I want first to present a translation of the opening passage of this work, with some comments. Afterward I will present more analysis of the kind of practice and thinking out of which this text seems to have arisen.
Text
Comment
Always: {1}
The ching of things is what gave them birth
below, it gave birth to the five grains
above, it gave birth to the many stars.
Flowing in the space between Heaven and Earth, we call it spirit
[the one who has it] stored in [his] breast we call the Wise Person.
The text opens by speaking of the cosmic importance of ching /”vital energy,” expressing this by saying that ching gave birth to the grain and the stars. But the phrase “Store [ ching ] in the breast” is also one among many ways of describing the goal of self cultivation in the Nei Yeh . Those who cultivate this ching feel it as a ghostlike presence, a shen /spirit, pervading the space around them (like Mencius’ ch’i ). As we shall see below, the Nei Yeh and the Chuang Tzuappropriate shen /ghost:spirit, a term from popular religion, to speak also of the internal “spirit” one cultivates.

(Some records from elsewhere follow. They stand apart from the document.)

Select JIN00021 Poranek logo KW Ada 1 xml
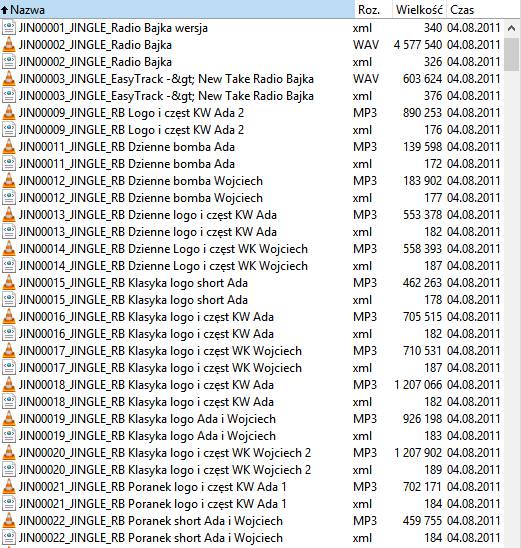The image size is (521, 548). coord(252,504)
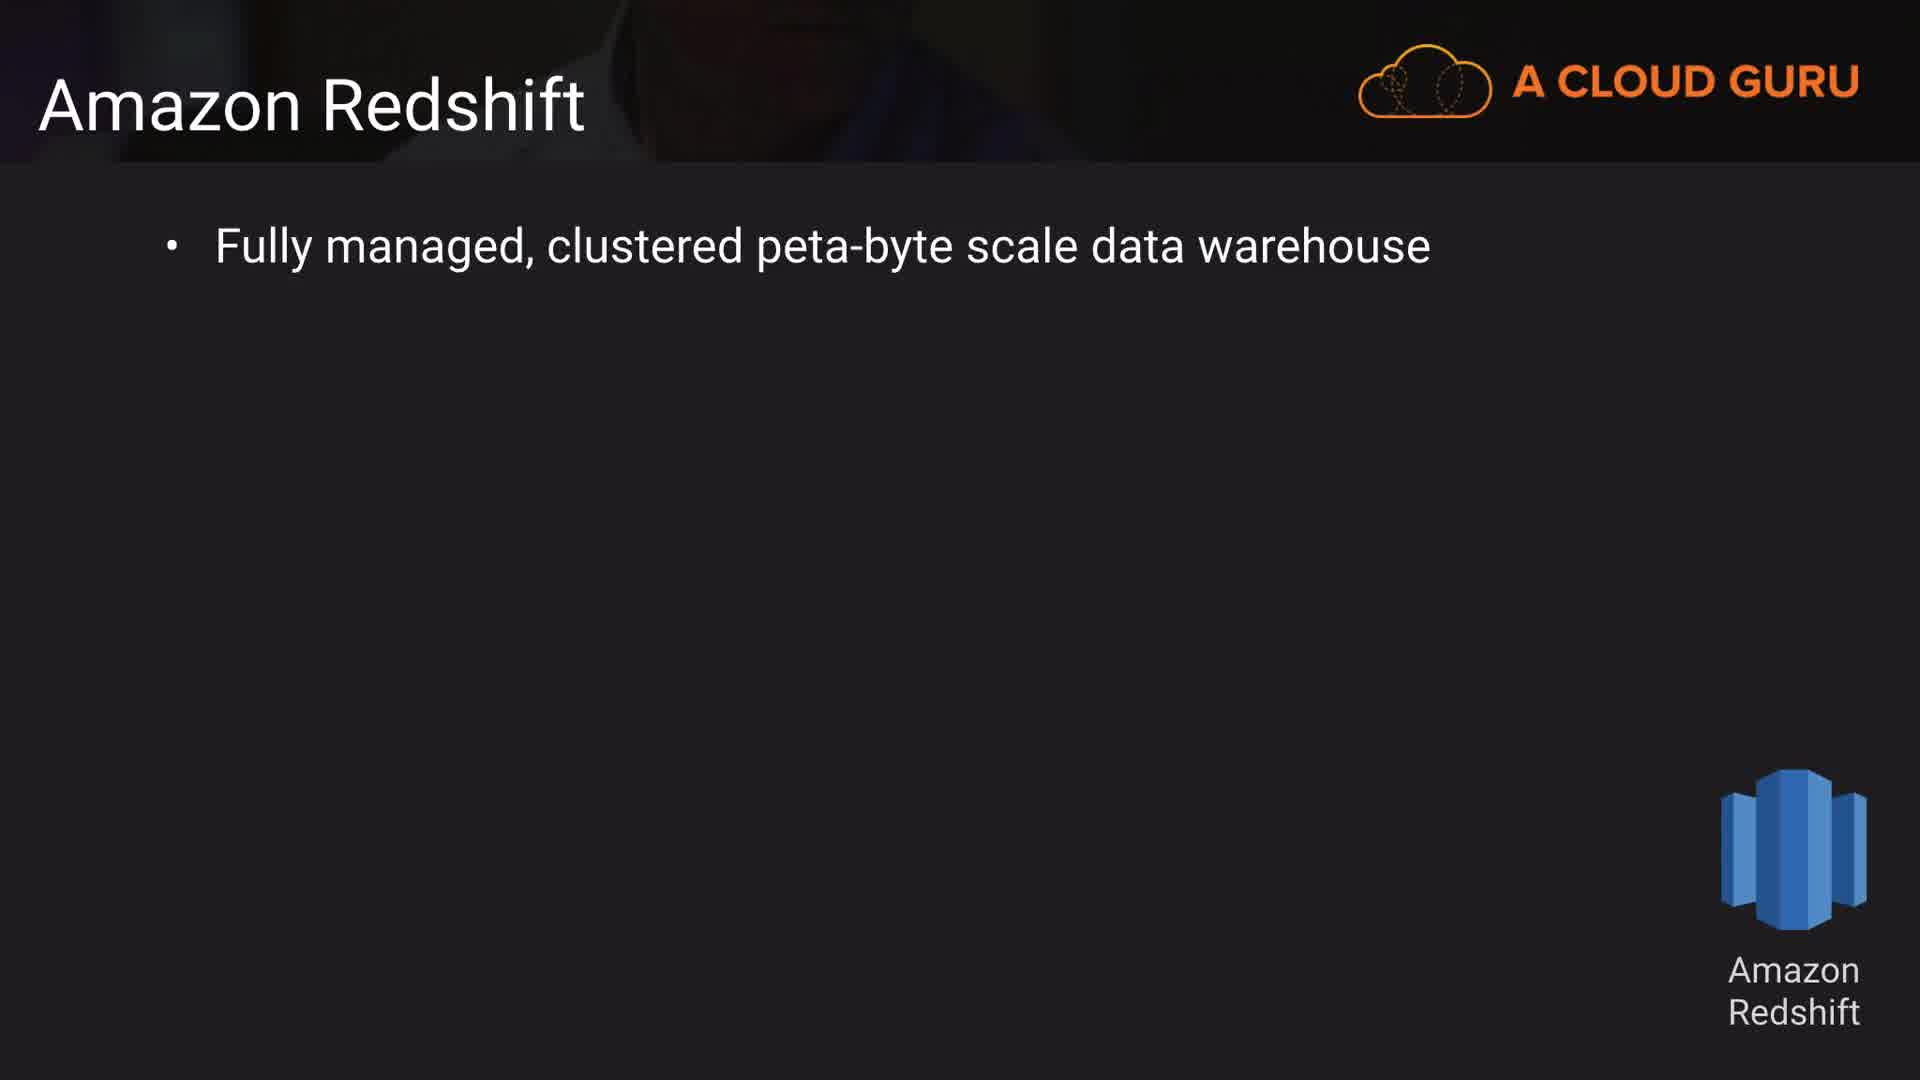Select the 'A CLOUD GURU' brand text
This screenshot has width=1920, height=1080.
(1685, 82)
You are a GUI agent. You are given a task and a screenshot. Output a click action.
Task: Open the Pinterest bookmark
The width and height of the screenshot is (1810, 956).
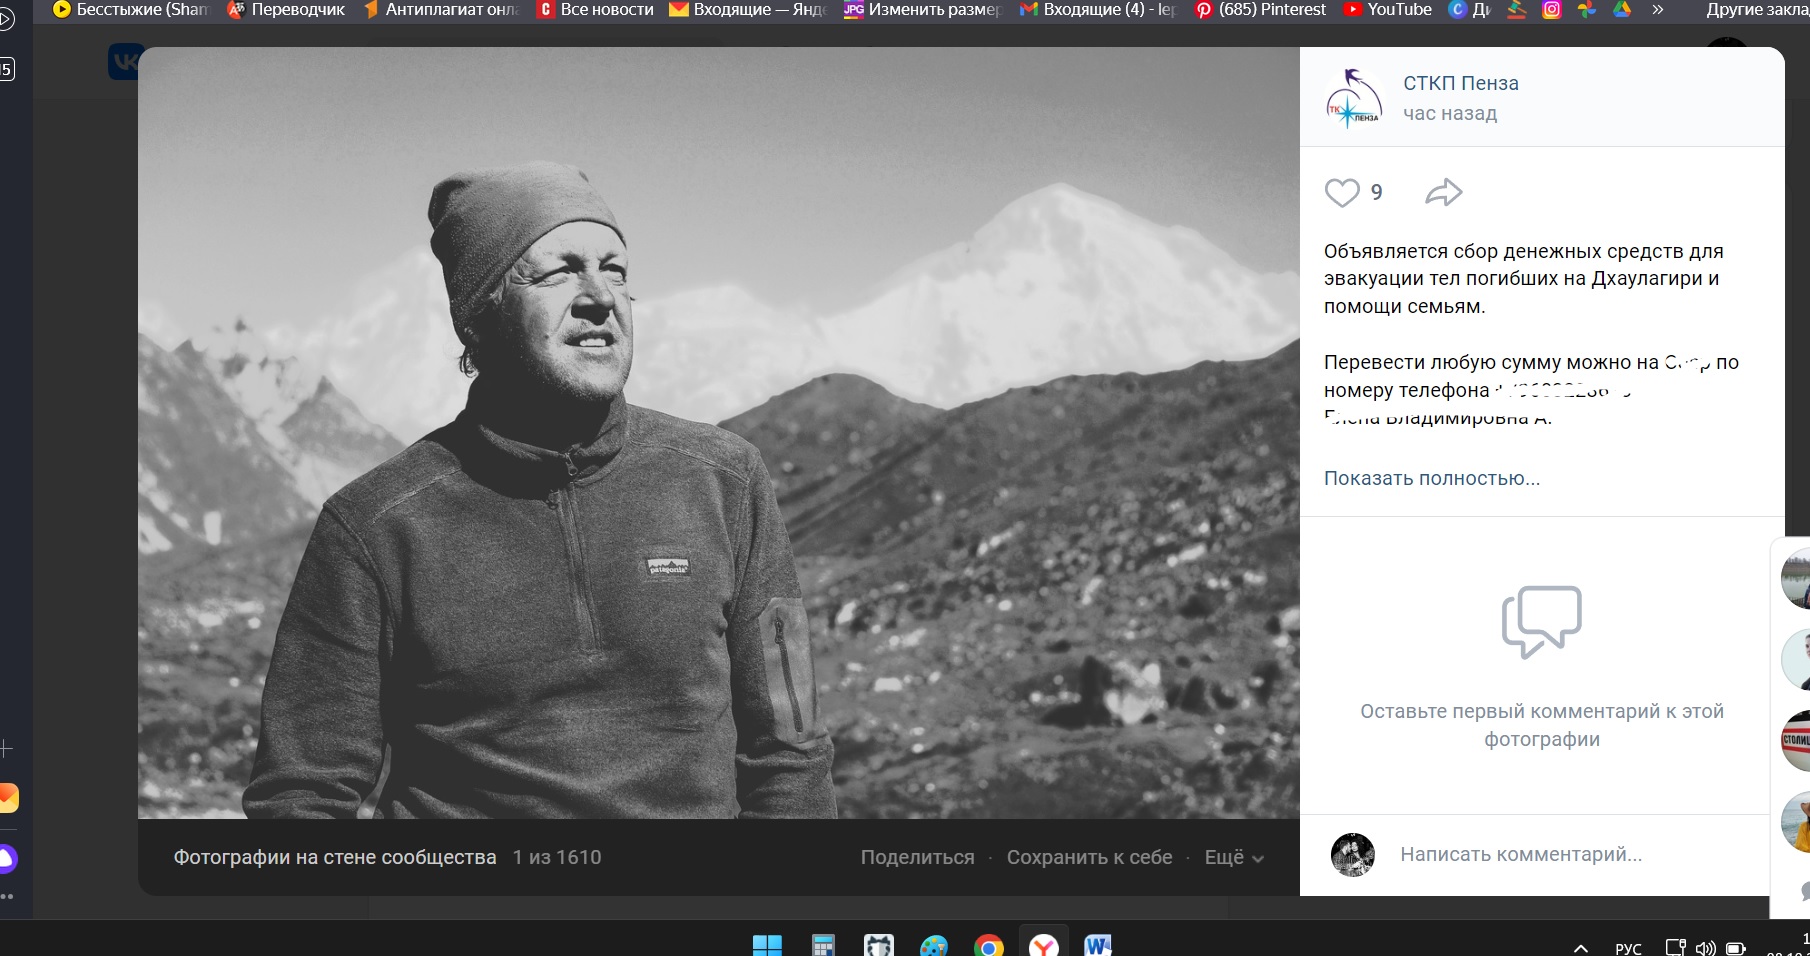coord(1261,10)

And so people’s ch’i : {2}
A bright sun! like something rising high in the heavens.
Dark! like something descending into an abyss.
Vast! like something residing in the ocean.

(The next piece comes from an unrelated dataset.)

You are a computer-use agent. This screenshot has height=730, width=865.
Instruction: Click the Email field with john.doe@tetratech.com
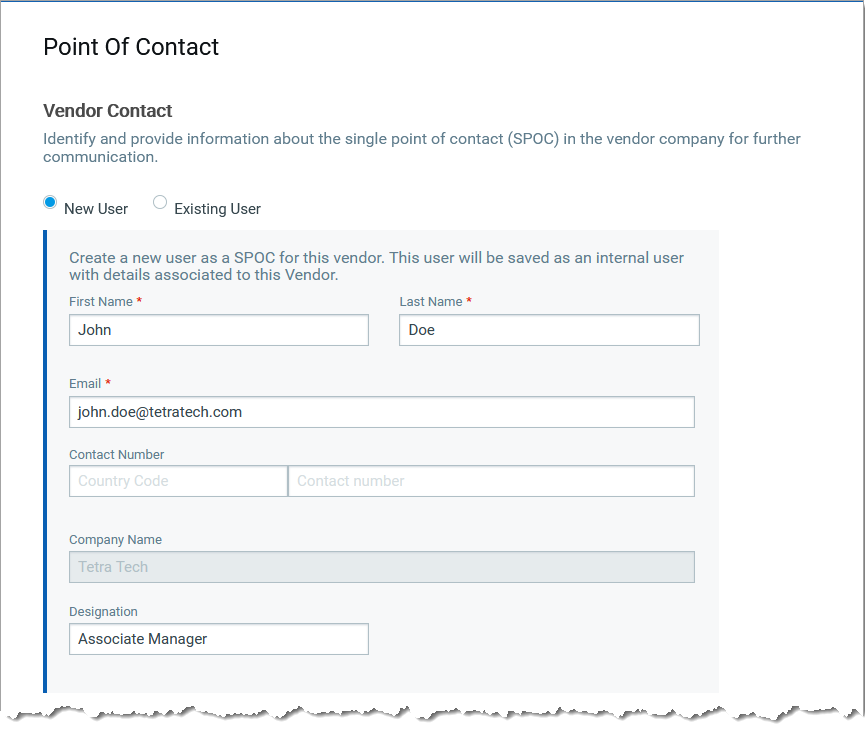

Fully complete! like something residing in itself [alone].
A saying about ch’i follows, with only a formalized transition ( shih ku /”and so”). No further transition is needed, because in the Nei Yeh , ching and ch’i /breath:energy are two names referring to the same hypostatized mental state. Stylistically, this saying is similar to sayings {9}, {11}, and {12}. These seem to represent a sayings-form connected with self cultivation, remarking on the elusive yet wonderful quality of mind one is trying to cultivate internally. This is obviously a special ch’i , not just the “breath” which everything possesses.
And so: {3}
This ch’i cannot be made to stay by force
but it can be made peaceful by Te,
cannot be summoned by calling,
but can be welcomed by the mind.
The object of this self cultivation can partly be described as trying to get a special kind of ch’i (described in {2}) to “stay” in oneself. It can equivalently be described as producing a peaceful ch’i by using some gentle internal force called Te here, which is the opposite of the forceful approach (criticized also in the Tao Te Ching 33[55]:4.)
Watch over It {4}
with care and respect,
and do not lose It.
This is called “Complete Te.”
Te complete, wisdom emerges,
the thousands of things reach fruition.
Because this saying uses Te also, but in a different sense (as the result of self-cultivation), I suspect it was originally independent of {3}. Here we see the term shou /”watch over,” used also in the Tao Te Ching to refer to self-cultivation. If this is an oral saying, it would have been used in contexts where it would have been clear what the “It” that one watches over refers to.
Always: {5}
The mind’s Form
is self-sufficient, reaching fullness by itself
self-producing, self-perfecting.
Now we have a saying about hsing /Form, again introduced with no transition, except for the introductory fan /always.
What we lose It by: {6}
It is always sorrow, happiness, joy, anger, desire for profit.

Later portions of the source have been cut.